Element and text position data
(begin)
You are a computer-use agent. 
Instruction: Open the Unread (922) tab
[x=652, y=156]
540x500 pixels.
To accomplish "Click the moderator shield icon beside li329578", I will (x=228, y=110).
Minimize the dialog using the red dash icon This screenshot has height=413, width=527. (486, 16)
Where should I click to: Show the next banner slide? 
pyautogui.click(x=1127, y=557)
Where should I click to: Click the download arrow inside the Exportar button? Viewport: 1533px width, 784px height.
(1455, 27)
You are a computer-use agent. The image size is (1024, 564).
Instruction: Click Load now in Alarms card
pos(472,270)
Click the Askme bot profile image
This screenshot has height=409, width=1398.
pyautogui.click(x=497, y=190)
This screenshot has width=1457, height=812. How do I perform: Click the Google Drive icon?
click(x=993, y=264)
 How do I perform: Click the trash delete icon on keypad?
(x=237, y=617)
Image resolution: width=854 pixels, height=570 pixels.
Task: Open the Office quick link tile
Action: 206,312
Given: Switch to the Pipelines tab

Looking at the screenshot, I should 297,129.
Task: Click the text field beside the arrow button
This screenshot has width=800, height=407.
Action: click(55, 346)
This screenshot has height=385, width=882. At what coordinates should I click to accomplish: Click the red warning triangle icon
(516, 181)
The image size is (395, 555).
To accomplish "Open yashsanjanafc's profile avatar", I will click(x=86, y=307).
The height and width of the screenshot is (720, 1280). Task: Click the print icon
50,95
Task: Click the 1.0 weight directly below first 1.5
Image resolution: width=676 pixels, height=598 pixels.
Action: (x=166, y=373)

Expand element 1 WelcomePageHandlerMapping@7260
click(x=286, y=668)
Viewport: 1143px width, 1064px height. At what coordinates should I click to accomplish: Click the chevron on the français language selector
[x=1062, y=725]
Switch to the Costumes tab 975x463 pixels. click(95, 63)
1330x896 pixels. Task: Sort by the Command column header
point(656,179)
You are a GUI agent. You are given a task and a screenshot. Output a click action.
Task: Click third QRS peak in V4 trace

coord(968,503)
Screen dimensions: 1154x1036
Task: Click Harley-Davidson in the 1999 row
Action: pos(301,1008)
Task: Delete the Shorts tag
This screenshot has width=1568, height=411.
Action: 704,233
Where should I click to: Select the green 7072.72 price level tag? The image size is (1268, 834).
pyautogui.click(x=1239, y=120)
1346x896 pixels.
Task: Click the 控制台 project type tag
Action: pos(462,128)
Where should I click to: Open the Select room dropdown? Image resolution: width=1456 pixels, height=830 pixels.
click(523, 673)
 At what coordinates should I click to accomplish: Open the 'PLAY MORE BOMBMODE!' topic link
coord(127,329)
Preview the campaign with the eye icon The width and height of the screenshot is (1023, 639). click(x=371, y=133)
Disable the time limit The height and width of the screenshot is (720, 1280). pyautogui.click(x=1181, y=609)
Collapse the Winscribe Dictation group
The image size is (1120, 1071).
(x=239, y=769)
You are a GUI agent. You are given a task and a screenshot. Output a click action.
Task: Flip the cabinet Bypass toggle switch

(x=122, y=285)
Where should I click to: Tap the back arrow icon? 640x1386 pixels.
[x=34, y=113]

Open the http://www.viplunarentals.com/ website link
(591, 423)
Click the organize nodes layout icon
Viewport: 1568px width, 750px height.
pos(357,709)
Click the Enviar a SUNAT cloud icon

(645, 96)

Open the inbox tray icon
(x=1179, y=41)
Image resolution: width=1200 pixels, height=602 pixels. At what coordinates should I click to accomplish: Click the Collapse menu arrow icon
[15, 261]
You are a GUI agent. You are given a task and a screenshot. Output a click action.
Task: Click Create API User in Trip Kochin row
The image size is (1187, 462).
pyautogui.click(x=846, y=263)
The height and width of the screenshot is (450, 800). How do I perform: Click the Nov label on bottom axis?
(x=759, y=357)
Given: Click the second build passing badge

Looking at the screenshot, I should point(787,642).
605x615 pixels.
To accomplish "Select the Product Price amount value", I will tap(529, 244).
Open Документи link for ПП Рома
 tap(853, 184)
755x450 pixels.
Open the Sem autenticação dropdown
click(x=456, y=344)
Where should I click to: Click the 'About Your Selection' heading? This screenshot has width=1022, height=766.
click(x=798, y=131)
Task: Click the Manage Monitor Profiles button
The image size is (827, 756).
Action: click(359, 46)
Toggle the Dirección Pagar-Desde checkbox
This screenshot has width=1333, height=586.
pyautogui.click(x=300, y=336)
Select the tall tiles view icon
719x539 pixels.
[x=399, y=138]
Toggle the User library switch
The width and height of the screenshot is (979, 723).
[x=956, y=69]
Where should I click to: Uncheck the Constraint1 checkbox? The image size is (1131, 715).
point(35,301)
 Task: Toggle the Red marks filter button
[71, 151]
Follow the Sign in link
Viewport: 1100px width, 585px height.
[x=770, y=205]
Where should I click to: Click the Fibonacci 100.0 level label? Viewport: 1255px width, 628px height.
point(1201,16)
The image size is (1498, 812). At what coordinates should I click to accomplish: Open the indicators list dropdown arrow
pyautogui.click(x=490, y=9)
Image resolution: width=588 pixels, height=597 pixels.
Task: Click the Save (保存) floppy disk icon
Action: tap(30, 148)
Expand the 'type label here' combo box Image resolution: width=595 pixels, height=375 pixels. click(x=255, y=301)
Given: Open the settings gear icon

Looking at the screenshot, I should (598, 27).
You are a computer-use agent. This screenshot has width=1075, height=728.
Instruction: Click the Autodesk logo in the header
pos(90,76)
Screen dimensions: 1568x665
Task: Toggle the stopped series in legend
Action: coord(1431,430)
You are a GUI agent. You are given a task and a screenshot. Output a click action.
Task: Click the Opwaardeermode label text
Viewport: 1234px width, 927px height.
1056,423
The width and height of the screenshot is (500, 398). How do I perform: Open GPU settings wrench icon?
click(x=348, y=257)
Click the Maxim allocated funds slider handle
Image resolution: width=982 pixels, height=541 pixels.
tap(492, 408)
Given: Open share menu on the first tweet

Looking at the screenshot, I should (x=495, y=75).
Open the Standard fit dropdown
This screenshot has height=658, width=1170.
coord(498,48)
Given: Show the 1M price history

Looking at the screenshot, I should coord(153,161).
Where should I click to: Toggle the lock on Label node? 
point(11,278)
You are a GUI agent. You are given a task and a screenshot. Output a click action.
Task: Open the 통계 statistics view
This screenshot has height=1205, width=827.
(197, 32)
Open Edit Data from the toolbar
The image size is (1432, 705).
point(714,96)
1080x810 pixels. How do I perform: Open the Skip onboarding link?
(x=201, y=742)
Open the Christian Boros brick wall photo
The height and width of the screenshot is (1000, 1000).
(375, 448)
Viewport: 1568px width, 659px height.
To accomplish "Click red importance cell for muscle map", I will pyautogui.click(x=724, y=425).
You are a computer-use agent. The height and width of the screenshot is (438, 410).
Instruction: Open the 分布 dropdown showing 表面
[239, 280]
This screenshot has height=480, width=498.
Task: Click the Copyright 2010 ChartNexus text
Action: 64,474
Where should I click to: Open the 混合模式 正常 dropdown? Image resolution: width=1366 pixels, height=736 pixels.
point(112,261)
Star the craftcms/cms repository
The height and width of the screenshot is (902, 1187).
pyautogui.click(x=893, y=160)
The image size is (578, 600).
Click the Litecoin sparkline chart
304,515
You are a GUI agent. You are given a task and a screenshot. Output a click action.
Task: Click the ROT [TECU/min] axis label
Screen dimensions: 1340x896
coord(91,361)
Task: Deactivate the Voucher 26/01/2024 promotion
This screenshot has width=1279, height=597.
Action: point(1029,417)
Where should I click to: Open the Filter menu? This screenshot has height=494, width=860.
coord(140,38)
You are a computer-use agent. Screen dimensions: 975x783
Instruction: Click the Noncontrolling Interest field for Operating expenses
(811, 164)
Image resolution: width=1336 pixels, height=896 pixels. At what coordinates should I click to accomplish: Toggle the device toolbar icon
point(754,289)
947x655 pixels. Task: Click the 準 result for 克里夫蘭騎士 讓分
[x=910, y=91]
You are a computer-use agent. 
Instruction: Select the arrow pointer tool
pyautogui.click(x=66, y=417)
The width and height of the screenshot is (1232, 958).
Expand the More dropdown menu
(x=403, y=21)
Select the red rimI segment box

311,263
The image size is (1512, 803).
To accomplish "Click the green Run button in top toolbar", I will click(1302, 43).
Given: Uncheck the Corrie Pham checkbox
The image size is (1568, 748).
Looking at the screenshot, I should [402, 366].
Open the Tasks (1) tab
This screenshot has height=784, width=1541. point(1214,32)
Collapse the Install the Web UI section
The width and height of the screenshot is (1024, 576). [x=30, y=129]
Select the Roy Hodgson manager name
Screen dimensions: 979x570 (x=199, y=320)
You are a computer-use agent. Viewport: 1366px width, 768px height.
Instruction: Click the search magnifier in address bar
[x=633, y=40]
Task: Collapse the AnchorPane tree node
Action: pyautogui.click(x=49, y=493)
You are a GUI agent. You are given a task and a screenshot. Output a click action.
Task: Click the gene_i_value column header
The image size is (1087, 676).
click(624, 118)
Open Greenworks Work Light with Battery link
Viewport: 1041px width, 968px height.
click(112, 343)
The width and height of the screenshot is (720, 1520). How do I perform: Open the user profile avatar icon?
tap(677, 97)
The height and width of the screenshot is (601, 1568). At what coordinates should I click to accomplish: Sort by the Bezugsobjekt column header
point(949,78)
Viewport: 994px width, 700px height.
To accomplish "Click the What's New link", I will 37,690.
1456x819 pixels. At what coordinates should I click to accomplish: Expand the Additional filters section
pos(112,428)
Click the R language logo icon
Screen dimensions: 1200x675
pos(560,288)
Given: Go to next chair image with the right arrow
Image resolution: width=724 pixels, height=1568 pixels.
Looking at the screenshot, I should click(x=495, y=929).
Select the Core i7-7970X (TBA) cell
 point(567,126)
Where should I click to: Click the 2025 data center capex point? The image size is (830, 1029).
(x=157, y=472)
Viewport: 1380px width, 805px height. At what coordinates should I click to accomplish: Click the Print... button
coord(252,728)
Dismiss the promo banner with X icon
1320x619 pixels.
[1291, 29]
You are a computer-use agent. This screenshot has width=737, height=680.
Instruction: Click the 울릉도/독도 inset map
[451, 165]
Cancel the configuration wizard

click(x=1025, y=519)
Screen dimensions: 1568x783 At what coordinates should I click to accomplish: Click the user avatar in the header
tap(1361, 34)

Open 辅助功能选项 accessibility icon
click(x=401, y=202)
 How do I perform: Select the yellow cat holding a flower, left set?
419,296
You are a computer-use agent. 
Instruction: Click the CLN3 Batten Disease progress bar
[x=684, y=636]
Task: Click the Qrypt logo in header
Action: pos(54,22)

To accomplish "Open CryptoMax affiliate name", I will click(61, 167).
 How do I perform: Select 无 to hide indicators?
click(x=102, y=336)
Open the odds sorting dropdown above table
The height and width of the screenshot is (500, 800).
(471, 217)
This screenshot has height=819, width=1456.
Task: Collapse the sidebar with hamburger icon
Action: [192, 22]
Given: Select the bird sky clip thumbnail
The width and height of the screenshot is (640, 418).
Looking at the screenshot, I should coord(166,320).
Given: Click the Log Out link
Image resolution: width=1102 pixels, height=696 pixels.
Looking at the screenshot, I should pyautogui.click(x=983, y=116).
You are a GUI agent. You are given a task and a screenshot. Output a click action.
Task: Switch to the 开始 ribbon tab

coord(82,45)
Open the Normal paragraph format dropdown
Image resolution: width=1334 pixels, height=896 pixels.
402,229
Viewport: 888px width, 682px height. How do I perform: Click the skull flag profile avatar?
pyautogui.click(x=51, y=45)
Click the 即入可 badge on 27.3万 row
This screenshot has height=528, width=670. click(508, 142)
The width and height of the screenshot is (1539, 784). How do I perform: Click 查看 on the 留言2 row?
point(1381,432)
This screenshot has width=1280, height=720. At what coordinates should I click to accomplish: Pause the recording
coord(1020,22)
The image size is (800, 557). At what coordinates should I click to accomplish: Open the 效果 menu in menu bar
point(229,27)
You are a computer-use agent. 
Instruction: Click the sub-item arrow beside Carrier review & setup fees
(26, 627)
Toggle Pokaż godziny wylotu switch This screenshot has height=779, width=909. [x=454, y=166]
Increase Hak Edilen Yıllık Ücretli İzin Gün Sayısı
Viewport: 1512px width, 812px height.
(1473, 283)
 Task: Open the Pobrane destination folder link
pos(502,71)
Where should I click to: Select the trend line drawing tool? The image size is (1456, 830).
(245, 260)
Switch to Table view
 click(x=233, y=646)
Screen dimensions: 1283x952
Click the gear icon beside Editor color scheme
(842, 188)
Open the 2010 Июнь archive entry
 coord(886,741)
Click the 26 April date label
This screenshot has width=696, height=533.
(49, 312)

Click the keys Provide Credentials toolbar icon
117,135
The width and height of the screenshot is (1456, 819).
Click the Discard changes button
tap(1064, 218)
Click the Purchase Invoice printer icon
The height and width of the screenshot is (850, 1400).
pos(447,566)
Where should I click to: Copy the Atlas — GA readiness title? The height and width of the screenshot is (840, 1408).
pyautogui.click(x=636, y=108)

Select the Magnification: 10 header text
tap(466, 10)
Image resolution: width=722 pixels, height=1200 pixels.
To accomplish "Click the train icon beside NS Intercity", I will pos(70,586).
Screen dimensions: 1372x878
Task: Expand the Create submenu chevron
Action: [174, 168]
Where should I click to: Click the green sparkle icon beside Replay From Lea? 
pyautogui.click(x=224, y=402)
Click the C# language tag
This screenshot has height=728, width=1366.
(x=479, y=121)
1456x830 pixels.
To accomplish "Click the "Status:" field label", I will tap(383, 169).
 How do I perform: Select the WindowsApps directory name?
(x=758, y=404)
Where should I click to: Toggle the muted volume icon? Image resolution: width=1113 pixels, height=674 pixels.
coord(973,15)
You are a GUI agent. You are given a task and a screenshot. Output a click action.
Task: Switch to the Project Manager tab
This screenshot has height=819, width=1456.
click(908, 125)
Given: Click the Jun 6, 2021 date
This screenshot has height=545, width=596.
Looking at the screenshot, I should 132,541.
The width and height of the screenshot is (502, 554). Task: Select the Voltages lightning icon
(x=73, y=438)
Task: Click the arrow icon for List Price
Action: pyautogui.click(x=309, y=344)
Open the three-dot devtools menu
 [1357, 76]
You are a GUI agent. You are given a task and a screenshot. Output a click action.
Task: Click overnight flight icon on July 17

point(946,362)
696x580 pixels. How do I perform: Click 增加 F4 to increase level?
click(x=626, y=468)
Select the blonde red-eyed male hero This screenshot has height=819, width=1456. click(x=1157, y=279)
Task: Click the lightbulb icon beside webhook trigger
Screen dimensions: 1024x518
(end)
== Do this ==
Format the stretch of records from the line containing "the print icon" through the line containing "Preview the campaign" as a JSON list of strings, one string per line. Leave out blank lines.

== The reply ==
[
  "The height and width of the screenshot is (720, 1280). Task: Click the print icon",
  "50,95",
  "Task: Click the 1.0 weight directly below first 1.5",
  "Image resolution: width=676 pixels, height=598 pixels.",
  "Action: (x=166, y=373)",
  "Expand element 1 WelcomePageHandlerMapping@7260",
  "click(x=286, y=668)",
  "Viewport: 1143px width, 1064px height. At what coordinates should I click to accomplish: Click the chevron on the français language selector",
  "[x=1062, y=725]",
  "Switch to the Costumes tab 975x463 pixels. click(95, 63)",
  "1330x896 pixels. Task: Sort by the Command column header",
  "point(656,179)",
  "You are a GUI agent. You are given a task and a screenshot. Output a click action.",
  "Task: Click third QRS peak in V4 trace",
  "coord(968,503)",
  "Screen dimensions: 1154x1036",
  "Task: Click Harley-Davidson in the 1999 row",
  "Action: pos(301,1008)",
  "Task: Delete the Shorts tag",
  "This screenshot has width=1568, height=411.",
  "Action: 704,233",
  "Where should I click to: Select the green 7072.72 price level tag? The image size is (1268, 834).",
  "pyautogui.click(x=1239, y=120)",
  "1346x896 pixels.",
  "Task: Click the 控制台 project type tag",
  "Action: pos(462,128)",
  "Where should I click to: Open the Select room dropdown? Image resolution: width=1456 pixels, height=830 pixels.",
  "click(523, 673)",
  " At what coordinates should I click to accomplish: Open the 'PLAY MORE BOMBMODE!' topic link",
  "coord(127,329)",
  "Preview the campaign with the eye icon The width and height of the screenshot is (1023, 639). click(x=371, y=133)"
]